該市實(shí)行的按人頭付費(fèi)方式改革將先在城鎮(zhèn)居民醫(yī)保普通門診開展,包括醫(yī)保定點(diǎn)社區(qū)衛(wèi)生服務(wù)機(jī)構(gòu)(含定點(diǎn)衛(wèi)生院)、具備基本醫(yī)保定點(diǎn)資格的校醫(yī)務(wù)室。從明年1月1日起,參保居民到這些機(jī)構(gòu)就醫(yī),每次就診起付標(biāo)準(zhǔn)為10元,普通門診統(tǒng)籌費(fèi)用按50%報(bào)銷,全年累計(jì)最高支付限額400元。普通門診統(tǒng)籌費(fèi)用支付范圍為省醫(yī)保藥品目錄甲類和增補(bǔ)的基本藥物藥品費(fèi)用,診療項(xiàng)目包括一般診療費(fèi)、血常規(guī)檢查、尿常規(guī)檢查、大便常規(guī)檢查、血糖測定、胸片、黑白B超、洗胃等。
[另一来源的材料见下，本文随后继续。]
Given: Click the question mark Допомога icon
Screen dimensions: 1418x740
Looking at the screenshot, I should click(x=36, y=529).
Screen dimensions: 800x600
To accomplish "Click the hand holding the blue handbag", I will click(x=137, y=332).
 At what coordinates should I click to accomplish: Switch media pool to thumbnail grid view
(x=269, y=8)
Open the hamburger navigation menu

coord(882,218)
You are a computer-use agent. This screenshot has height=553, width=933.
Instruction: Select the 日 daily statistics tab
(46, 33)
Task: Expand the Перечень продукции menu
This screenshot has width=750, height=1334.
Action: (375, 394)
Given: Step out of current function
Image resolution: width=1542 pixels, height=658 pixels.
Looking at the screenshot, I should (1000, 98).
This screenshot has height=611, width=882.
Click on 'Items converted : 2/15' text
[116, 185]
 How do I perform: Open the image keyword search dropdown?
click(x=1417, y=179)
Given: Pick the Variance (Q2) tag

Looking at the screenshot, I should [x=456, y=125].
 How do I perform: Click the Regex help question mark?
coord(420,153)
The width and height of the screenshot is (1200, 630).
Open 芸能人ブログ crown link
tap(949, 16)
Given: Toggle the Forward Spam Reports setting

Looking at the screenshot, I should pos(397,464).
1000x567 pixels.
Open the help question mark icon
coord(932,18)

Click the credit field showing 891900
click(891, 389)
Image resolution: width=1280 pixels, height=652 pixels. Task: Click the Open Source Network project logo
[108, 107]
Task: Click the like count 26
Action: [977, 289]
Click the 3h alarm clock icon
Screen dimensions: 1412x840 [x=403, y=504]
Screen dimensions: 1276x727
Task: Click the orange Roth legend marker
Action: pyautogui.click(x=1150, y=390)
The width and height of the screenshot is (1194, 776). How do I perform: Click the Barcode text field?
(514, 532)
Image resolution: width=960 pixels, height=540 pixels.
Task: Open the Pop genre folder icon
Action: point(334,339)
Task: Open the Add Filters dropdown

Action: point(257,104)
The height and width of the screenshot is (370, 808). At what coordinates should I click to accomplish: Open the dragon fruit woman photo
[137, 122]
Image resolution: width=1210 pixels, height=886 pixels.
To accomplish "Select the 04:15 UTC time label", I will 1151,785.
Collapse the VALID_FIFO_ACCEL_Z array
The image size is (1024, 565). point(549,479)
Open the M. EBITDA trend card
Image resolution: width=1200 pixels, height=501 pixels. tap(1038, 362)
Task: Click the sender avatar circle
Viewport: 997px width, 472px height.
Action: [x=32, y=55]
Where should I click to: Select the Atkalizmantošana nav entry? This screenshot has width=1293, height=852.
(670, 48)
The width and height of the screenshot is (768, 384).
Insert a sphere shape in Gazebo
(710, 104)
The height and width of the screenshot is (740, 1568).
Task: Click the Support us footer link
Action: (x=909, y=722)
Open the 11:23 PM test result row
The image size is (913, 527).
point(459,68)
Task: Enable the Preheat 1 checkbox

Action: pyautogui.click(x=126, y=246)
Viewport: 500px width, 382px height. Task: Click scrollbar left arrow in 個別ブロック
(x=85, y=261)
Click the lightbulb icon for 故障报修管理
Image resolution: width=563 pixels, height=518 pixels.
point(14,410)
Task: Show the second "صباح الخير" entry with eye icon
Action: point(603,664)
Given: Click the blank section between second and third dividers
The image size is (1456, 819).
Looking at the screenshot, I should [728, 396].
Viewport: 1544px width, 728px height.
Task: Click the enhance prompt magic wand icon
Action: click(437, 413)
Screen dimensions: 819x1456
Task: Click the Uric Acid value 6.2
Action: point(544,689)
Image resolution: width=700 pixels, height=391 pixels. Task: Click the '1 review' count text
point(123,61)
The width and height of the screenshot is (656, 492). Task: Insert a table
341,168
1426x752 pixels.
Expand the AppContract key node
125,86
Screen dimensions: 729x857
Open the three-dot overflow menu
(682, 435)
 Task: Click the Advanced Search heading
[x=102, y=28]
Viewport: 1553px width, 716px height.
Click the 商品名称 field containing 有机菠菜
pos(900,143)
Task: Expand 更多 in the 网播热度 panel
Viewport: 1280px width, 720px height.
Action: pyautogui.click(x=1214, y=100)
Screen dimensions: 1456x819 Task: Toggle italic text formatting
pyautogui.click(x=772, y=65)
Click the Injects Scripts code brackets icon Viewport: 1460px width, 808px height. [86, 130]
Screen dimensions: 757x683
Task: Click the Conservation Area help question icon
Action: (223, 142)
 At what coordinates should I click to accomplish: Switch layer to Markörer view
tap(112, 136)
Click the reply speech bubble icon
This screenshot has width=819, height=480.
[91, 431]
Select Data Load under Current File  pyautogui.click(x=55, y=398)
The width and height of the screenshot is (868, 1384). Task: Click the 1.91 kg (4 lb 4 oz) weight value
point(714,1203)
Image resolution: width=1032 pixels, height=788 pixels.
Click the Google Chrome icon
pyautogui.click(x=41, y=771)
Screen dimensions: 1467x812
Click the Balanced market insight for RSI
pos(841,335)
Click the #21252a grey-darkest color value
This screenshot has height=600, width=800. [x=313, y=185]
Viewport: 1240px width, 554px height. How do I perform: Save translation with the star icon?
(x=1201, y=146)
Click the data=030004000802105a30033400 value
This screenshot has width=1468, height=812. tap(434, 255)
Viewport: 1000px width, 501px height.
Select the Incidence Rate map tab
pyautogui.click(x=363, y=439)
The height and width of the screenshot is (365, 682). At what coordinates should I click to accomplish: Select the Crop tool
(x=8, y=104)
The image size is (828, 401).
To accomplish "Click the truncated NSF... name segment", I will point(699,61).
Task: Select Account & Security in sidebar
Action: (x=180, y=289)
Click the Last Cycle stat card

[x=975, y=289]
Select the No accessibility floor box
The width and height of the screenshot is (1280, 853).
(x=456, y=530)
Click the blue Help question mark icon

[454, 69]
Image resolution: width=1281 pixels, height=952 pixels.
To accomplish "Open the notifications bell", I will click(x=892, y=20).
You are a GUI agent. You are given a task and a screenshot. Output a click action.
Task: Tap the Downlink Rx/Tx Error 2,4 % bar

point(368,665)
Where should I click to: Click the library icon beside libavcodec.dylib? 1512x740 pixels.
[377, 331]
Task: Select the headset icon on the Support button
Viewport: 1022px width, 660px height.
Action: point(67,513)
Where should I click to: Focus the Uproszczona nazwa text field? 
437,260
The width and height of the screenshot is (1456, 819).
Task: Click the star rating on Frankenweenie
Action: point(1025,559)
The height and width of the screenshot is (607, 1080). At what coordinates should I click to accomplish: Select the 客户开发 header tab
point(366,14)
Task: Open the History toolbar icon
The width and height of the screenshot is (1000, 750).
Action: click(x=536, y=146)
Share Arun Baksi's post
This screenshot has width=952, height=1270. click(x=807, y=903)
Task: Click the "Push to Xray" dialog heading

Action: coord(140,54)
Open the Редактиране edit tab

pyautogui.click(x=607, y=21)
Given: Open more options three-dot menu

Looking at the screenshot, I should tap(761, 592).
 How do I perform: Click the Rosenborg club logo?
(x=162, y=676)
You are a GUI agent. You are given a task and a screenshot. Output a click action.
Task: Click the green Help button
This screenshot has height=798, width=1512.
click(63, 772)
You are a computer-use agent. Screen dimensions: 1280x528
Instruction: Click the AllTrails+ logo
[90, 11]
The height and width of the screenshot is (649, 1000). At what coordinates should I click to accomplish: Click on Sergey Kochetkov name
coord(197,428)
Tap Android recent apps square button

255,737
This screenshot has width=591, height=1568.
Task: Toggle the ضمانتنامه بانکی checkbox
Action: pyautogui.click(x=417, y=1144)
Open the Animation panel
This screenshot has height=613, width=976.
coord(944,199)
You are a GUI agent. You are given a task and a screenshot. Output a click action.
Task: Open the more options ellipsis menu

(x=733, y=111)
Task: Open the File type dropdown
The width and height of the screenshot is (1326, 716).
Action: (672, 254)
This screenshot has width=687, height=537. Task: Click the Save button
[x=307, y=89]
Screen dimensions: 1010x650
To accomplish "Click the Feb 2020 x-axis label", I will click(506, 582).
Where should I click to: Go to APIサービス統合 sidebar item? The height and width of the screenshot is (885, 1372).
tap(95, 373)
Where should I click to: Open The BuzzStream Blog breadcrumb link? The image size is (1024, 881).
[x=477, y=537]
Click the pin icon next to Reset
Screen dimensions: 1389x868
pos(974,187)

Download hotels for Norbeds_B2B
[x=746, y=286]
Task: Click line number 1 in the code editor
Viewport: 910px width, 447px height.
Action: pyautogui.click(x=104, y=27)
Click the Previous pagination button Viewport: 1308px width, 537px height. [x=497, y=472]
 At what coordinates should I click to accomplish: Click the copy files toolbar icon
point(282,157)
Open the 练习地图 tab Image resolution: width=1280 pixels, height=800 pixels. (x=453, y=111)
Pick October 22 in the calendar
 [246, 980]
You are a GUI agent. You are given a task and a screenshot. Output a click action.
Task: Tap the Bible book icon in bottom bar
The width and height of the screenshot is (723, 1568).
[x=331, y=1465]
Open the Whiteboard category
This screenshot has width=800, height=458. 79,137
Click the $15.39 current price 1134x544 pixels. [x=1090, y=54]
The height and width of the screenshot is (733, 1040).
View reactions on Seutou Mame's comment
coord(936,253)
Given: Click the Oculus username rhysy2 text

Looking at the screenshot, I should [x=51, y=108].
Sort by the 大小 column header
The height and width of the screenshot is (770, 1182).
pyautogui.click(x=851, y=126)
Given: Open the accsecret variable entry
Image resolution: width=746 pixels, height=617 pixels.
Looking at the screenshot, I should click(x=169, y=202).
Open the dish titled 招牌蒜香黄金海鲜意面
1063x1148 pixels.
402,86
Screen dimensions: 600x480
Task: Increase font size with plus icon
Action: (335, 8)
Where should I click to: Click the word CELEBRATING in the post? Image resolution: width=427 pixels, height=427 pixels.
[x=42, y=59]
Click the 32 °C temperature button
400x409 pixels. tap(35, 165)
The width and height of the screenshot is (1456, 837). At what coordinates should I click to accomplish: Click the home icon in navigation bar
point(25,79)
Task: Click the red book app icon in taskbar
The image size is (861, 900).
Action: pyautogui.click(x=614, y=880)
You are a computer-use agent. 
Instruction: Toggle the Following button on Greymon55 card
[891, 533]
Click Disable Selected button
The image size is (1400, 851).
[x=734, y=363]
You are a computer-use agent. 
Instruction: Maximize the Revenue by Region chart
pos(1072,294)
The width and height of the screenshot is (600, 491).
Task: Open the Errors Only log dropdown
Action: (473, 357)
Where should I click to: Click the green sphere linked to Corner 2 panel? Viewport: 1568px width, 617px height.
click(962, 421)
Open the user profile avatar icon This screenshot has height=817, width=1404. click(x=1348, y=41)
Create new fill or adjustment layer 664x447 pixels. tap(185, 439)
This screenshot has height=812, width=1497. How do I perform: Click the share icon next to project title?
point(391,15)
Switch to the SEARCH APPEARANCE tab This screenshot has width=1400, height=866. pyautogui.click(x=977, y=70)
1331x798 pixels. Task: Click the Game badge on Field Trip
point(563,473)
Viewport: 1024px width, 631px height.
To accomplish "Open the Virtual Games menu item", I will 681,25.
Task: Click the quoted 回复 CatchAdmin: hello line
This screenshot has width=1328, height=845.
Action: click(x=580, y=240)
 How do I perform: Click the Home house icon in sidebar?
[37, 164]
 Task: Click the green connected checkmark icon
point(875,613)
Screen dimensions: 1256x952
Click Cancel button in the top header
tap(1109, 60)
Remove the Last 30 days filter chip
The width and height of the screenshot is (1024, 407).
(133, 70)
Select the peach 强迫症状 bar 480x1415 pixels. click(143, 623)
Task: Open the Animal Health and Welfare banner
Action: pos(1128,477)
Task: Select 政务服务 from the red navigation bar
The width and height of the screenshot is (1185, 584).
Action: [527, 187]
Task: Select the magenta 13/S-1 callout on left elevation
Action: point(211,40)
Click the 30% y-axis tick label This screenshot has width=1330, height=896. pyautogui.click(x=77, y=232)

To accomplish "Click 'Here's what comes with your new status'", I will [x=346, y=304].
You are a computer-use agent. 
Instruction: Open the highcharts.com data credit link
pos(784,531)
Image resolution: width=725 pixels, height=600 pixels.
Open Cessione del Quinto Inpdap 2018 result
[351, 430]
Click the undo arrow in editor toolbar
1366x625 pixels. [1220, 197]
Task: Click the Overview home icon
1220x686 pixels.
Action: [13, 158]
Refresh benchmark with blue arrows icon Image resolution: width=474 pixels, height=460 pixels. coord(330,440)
該市按病種付費(fèi)方式改革主要選擇臨床路徑明確、并發(fā)癥與合并癥少、診療技術(shù)成熟、費(fèi)用穩(wěn)定的常見病、多發(fā)病,首批試點(diǎn)7個(gè)病種分別為結(jié)節(jié)性甲狀腺腫、計(jì)劃性剖宮產(chǎn)、老年性白內(nèi)障、急性單純性闌尾炎、下肢靜脈曲張、股骨干骨折、單側(cè)精索靜脈曲張。
該市還將對定點(diǎn)醫(yī)療機(jī)構(gòu)實(shí)施醫(yī)??傤~預(yù)付,即每月審核后,政府預(yù)付一部分基金,根據(jù)考核情況進(jìn)行年終結(jié)算。